Thursday, March 31, 2011

A Peace to End All Peace


One valuable thing for me about having time off and traveling is I get to read more than usual.  Because of my trip to Europe, I have gotten through more than usual this year.  And since I find writing down some thoughts about them helps me remember what I got out of the whole experience later, well, get ready for some book reports!

First installment is one recommended to me by my friend Sinead in Amsterdam, A Peace to End All Peace by David Fromkin (1999), which chronicles the events leading up to and through World War I that ended up putting us on the path to a lot of the problems we see in the Middle East today.  This is where the - mostly fictional - account of Lawrence of Arabia comes from, for instance.

If nothing else, Fromkin makes one aware of how incredibly stupid that very smart people can be, and actually often are.  The level of misunderstanding of the real motivations of players in this theater of war is just depressing in many respects.  Such as?

  • Key officials in the British government believed that Jews were the real shadowy influence behind the Young Turks running the Ottoman Empire, despite their only having 4 seats in the 288-man parliament, and holding essentially no power in the government.  The British reasoned that if they could buy off this group, they could win the war against the Ottomans and, through that, Germany.  Such was a major reason for the 1917 Balfour Declaration which promised an eventual Jewish homeland in the Holy Land.
  • A mysterious man named Muhammed Sharif al-Faruqi comically played the British Arab Bureau, and a number of Arab leaders too, by claiming to each that he spoke for the other.  Al-Faruqi walked into Cairo saying he could deliver a massive Arab uprising against the Ottomans, but only if the British guaranteed the independence of the Arab states after the war.  They bought it.
  • On the less comical side were the misinterpreted orders, underestimations of opposing troops and numerous blunders that made World War I into perhaps the most tragic in history.  Had British naval vessels continued toward Constantinople in 1915, rather than having their newly-installed admiral lose his nerve at the last minute, there would have been no "need" to land troops at Gallipoli, where half a million men were lost without changing the war a bit.

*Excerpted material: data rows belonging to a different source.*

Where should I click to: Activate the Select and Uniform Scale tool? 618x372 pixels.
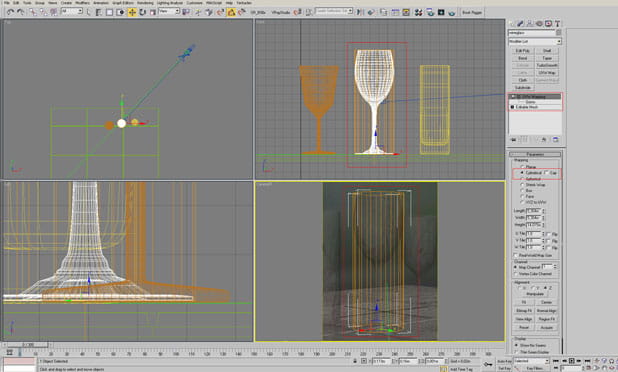153,12
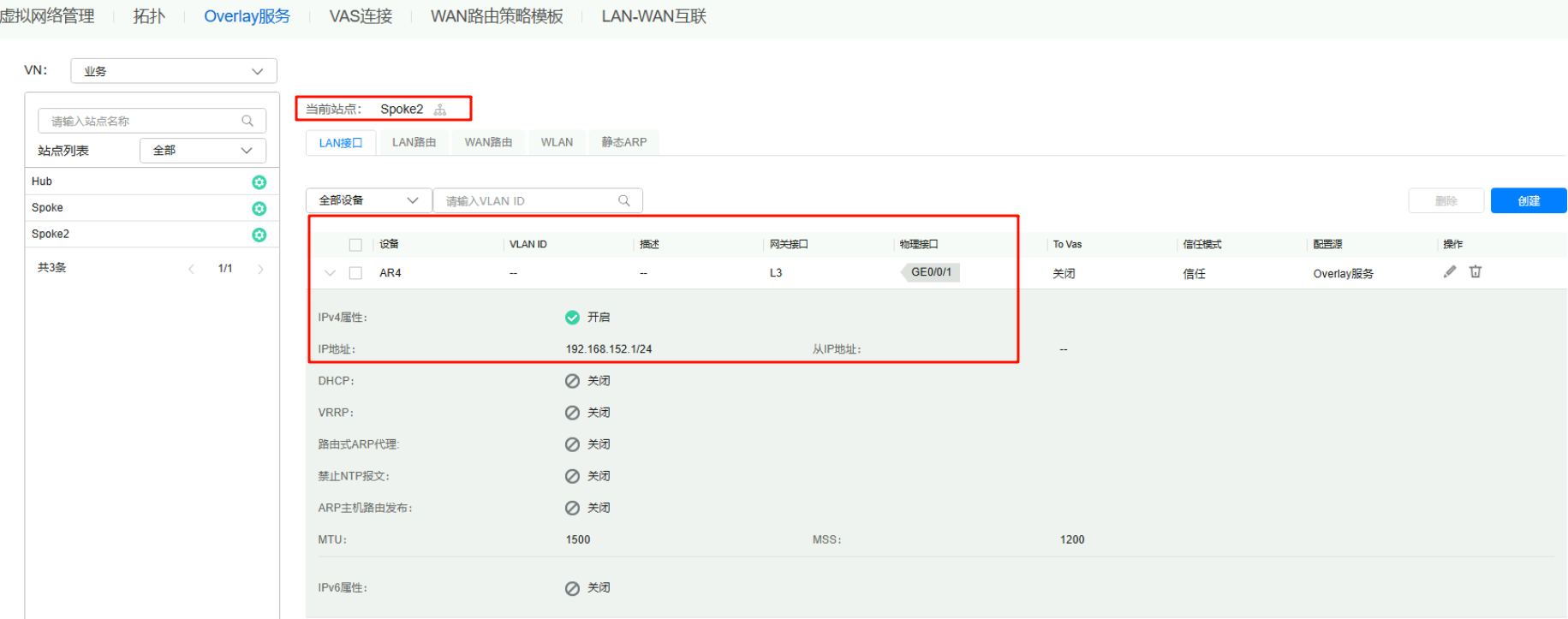The width and height of the screenshot is (1568, 619).
Task: Switch to the 静态ARP tab
Action: coord(623,142)
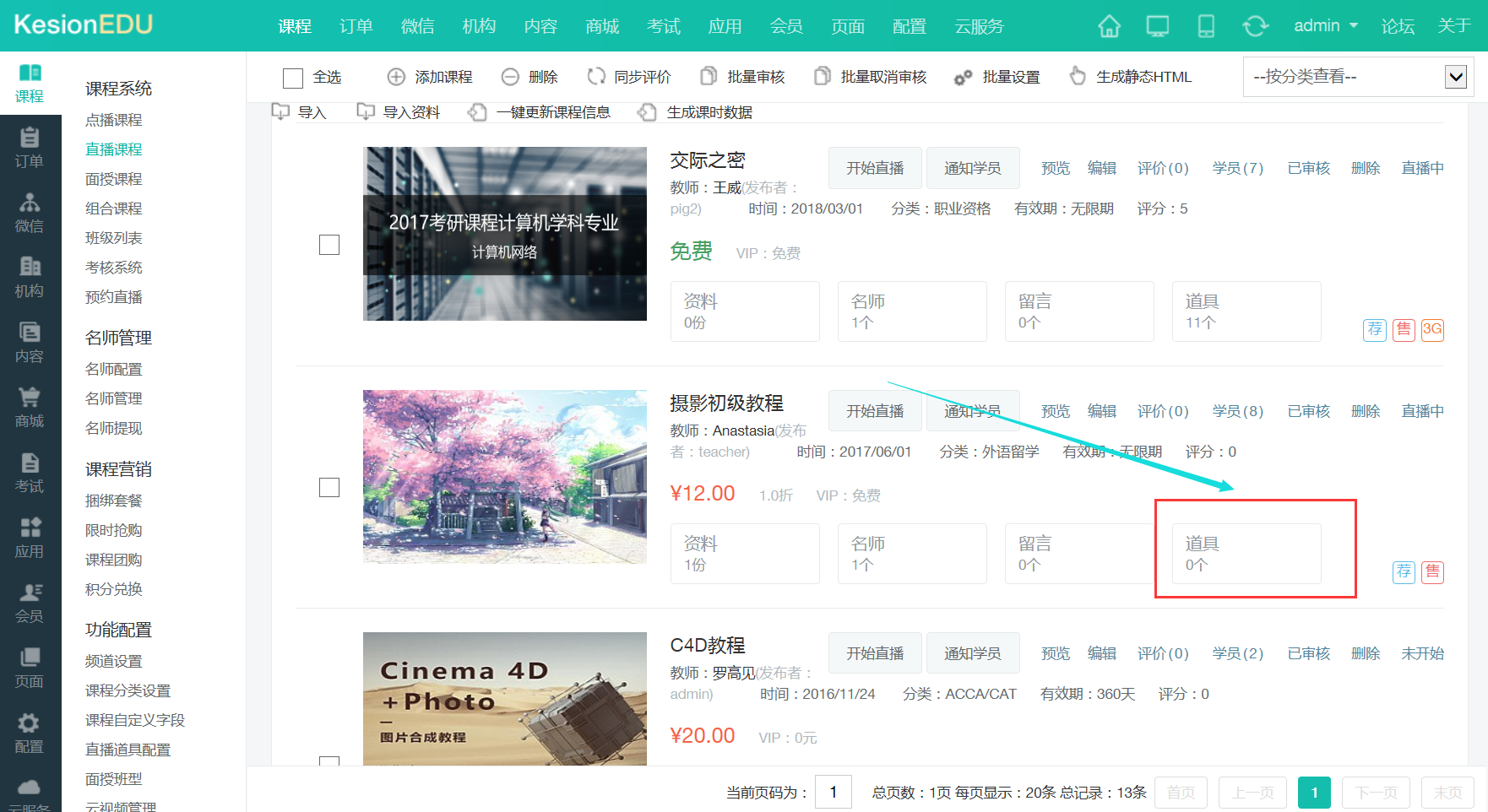Open the admin account dropdown menu
Image resolution: width=1488 pixels, height=812 pixels.
pos(1325,26)
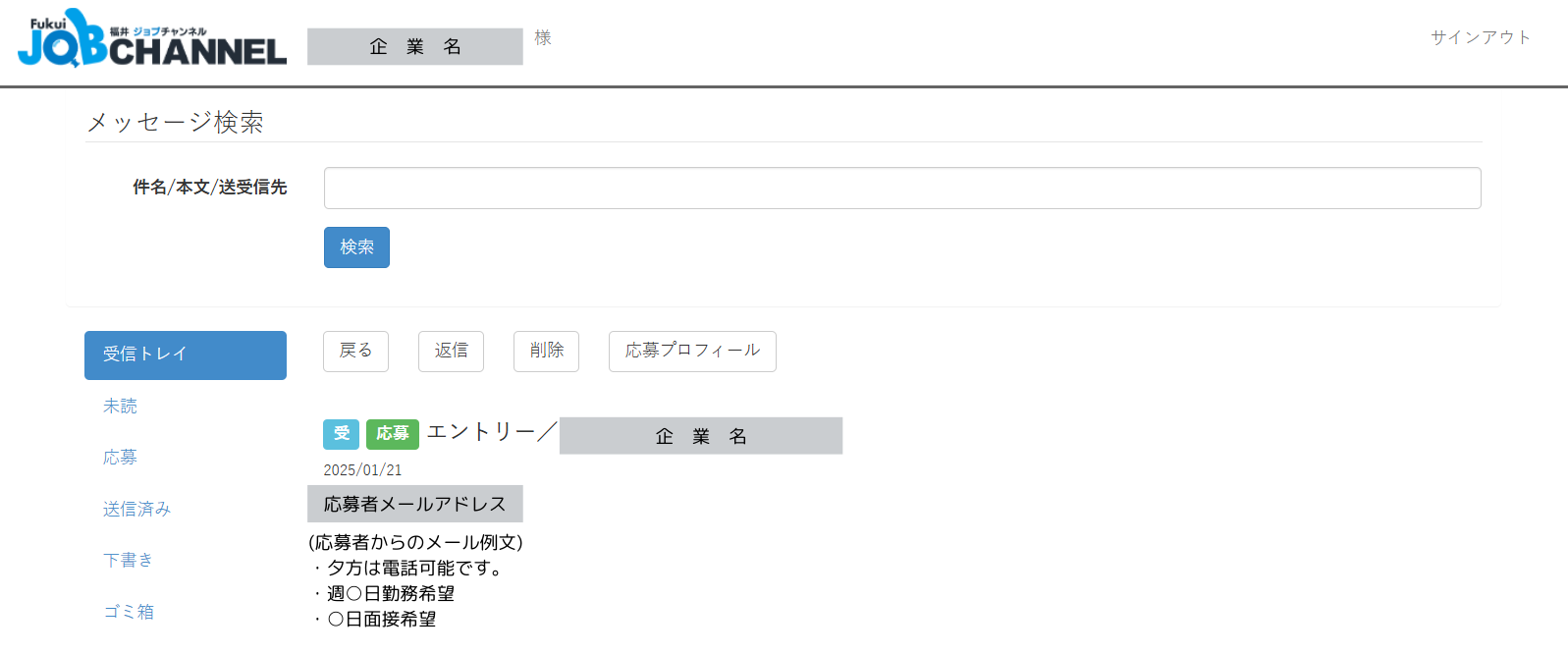Open the 送信済み sent folder
The image size is (1568, 654).
coord(136,509)
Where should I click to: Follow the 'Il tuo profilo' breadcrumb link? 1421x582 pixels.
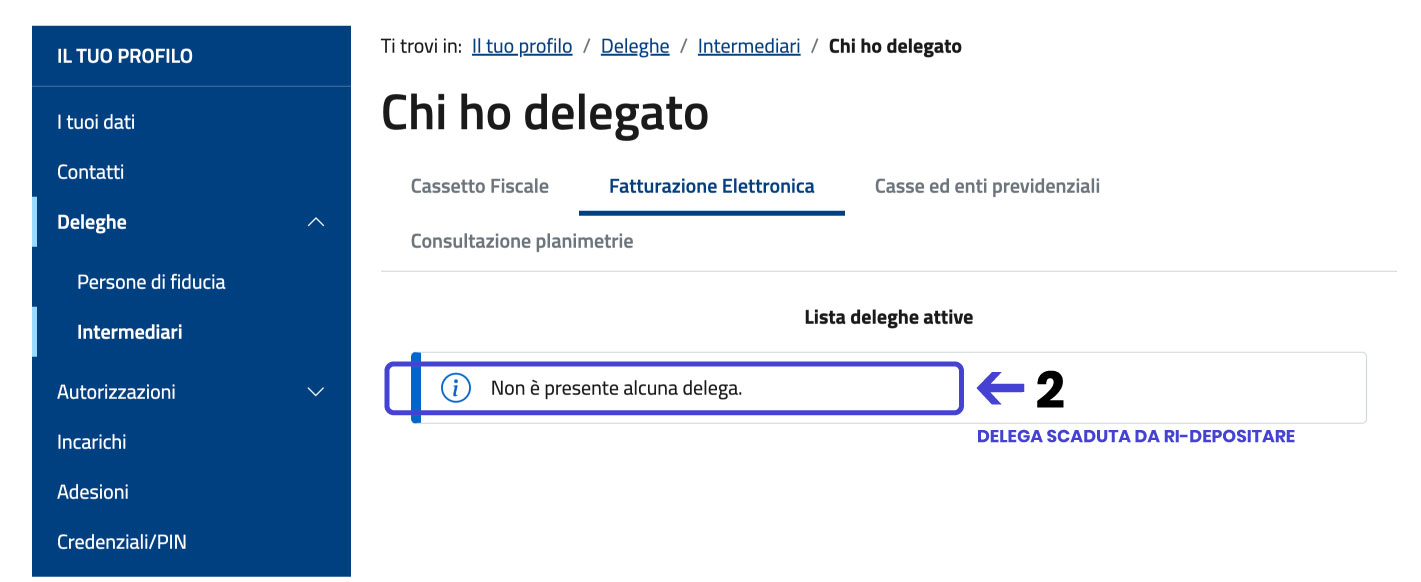[522, 46]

Winston Churchill, blamed by history ever since for Gallipoli, comes off much better in this accounting of events as one who made mistakes, but was not responsible for the disaster.  He is also credited with excellent post-war diplomatic work under difficult circumstances.

Carving up the modern Middle East was Europe on autopilot, a map drawn more or less using the old imperial formula, just as imperialism was going out of style, partly because the countries that ran most of the world were just beginning to realize they could no longer afford to do so.  Britain and France actually tried to whip up Arab nationalism, which had barely existed before, all for the purpose of beating the Ottomans.  Not so helpful.

Getting involved in foreign affairs is complicated business, especially trying to build a state or an empire.  Actually taking the time to understand the people one is dealing with, their history, and what they want, not so surprisingly helps one get what one wants.  Why do we constantly forget this?

And but so.  Very good book, chock full of stuff you probably didn't know that still weighs heavily on the world as it is today.

3 comments:

  1. If you own this, can I borrow it?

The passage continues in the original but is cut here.